> **ASSIGNMENT**
Word for word, retype the tail of the data below, starting with the line that has "Click the Discuz! System Error heading" and including the last line.

> **WORKING DATA**
►

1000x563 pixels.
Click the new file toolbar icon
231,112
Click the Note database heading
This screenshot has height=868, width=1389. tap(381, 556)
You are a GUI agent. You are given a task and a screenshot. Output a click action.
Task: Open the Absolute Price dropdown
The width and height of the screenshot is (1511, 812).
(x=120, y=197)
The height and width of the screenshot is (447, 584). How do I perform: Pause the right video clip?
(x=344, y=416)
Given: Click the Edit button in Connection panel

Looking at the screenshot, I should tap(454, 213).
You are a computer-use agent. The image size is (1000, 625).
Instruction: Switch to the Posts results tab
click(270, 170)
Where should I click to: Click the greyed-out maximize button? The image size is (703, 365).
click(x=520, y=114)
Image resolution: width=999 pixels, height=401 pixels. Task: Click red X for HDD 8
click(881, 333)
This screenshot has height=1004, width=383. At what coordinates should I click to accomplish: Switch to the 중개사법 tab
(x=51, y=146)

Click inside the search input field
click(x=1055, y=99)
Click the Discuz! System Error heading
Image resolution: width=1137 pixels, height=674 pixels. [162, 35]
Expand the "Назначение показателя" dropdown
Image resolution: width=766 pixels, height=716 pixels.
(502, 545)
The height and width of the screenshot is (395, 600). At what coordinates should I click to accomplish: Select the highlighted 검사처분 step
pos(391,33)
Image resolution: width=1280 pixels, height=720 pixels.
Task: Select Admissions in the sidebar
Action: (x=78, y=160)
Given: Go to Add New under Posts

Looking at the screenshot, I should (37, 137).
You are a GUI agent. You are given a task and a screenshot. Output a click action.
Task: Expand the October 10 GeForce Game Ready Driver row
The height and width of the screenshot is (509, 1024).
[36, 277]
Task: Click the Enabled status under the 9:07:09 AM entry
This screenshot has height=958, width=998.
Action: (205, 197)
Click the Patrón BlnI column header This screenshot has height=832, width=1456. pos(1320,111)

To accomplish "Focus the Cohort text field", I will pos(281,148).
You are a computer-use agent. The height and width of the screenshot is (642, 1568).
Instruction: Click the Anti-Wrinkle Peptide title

◄

> **WRITTEN SOLUTION**
Click the Discuz! System Error heading
Image resolution: width=1137 pixels, height=674 pixels. [162, 35]
Expand the "Назначение показателя" dropdown
Image resolution: width=766 pixels, height=716 pixels.
(502, 545)
The height and width of the screenshot is (395, 600). At what coordinates should I click to accomplish: Select the highlighted 검사처분 step
pos(391,33)
Image resolution: width=1280 pixels, height=720 pixels.
Task: Select Admissions in the sidebar
Action: (x=78, y=160)
Given: Go to Add New under Posts

Looking at the screenshot, I should (37, 137).
You are a GUI agent. You are given a task and a screenshot. Output a click action.
Task: Expand the October 10 GeForce Game Ready Driver row
The height and width of the screenshot is (509, 1024).
[36, 277]
Task: Click the Enabled status under the 9:07:09 AM entry
This screenshot has height=958, width=998.
Action: (205, 197)
Click the Patrón BlnI column header This screenshot has height=832, width=1456. pos(1320,111)

To accomplish "Focus the Cohort text field", I will pos(281,148).
You are a computer-use agent. The height and width of the screenshot is (642, 1568).
Instruction: Click the Anti-Wrinkle Peptide title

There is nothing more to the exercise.